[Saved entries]
— start —

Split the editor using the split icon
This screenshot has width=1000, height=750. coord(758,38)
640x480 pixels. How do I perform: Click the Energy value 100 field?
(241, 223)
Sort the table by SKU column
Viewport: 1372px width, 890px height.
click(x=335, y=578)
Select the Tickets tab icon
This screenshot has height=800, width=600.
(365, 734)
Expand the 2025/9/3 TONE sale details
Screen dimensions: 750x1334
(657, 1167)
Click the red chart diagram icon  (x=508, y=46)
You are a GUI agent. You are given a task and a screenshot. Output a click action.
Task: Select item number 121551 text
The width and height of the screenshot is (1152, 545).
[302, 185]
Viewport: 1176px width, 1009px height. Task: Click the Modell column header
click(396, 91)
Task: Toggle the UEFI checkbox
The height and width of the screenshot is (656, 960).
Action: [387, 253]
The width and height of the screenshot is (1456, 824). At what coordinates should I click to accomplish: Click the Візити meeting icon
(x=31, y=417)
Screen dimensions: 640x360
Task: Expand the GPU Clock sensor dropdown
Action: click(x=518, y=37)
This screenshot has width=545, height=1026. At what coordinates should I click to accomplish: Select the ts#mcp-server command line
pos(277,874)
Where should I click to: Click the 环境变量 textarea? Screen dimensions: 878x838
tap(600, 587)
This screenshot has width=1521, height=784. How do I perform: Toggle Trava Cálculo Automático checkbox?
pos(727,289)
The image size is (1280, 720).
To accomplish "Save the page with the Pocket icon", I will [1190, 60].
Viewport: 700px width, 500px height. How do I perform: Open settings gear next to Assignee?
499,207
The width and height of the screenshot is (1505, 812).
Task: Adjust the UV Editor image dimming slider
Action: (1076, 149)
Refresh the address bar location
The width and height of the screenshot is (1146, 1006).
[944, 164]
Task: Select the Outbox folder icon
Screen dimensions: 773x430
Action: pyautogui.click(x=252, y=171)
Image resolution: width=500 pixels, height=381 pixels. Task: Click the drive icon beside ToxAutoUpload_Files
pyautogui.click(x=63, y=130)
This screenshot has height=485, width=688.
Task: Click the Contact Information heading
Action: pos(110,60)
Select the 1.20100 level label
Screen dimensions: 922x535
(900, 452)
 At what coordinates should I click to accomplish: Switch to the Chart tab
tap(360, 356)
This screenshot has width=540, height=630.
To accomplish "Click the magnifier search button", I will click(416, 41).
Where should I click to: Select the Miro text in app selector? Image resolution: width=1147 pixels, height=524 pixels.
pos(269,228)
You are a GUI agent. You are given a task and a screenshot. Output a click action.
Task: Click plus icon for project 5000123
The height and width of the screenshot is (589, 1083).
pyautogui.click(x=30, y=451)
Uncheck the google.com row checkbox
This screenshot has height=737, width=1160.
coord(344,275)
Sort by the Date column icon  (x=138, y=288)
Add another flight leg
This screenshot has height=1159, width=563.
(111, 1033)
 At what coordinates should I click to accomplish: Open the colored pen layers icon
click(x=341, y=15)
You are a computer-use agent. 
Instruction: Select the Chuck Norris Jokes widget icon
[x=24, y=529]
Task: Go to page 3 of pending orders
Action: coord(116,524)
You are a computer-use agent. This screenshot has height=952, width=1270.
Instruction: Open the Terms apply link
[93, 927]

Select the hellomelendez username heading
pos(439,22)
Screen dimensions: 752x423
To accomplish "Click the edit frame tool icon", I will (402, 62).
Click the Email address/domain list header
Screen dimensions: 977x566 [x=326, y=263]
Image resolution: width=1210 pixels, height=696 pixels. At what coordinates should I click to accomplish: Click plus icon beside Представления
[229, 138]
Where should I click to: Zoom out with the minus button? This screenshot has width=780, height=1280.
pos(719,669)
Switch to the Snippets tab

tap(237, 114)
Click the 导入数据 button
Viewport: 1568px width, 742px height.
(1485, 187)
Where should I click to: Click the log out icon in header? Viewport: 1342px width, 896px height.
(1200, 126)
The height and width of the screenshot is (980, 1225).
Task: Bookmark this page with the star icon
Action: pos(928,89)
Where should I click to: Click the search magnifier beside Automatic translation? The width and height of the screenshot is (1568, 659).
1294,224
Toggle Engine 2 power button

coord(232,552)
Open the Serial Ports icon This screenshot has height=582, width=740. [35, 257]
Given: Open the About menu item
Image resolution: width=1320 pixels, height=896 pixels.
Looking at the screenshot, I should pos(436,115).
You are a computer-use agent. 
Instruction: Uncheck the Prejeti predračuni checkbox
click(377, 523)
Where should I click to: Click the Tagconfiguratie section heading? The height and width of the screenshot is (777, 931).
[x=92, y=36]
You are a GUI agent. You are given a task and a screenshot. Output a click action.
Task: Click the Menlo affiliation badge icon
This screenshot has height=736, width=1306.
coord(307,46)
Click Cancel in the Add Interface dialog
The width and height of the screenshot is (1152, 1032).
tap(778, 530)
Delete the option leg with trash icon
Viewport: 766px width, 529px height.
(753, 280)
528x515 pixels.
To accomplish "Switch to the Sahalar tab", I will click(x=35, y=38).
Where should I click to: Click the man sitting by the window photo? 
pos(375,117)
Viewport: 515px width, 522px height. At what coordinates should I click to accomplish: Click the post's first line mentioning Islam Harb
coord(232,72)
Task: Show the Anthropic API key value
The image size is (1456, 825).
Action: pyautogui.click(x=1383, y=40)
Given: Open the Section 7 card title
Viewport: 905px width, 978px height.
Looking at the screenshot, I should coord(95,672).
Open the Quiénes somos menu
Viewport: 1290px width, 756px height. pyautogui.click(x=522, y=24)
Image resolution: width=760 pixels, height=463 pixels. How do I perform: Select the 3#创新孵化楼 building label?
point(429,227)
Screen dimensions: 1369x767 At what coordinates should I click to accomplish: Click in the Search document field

— end —

§ DIRECTIVE: Rewrite the entries above as a numbered list, leaving out any blank lines and covering everything from the line containing "Where should I click to: Click the Tagconfiguratie" down to the line containing "pos(375,117)", both included.

§ THE ANSWER:
1. Where should I click to: Click the Tagconfiguratie section heading? The height and width of the screenshot is (777, 931).
2. [x=92, y=36]
3. You are a GUI agent. You are given a task and a screenshot. Output a click action.
4. Task: Click the Menlo affiliation badge icon
5. This screenshot has height=736, width=1306.
6. coord(307,46)
7. Click Cancel in the Add Interface dialog
8. The width and height of the screenshot is (1152, 1032).
9. tap(778, 530)
10. Delete the option leg with trash icon
11. Viewport: 766px width, 529px height.
12. (753, 280)
13. 528x515 pixels.
14. To accomplish "Switch to the Sahalar tab", I will click(x=35, y=38).
15. Where should I click to: Click the man sitting by the window photo? 
16. pos(375,117)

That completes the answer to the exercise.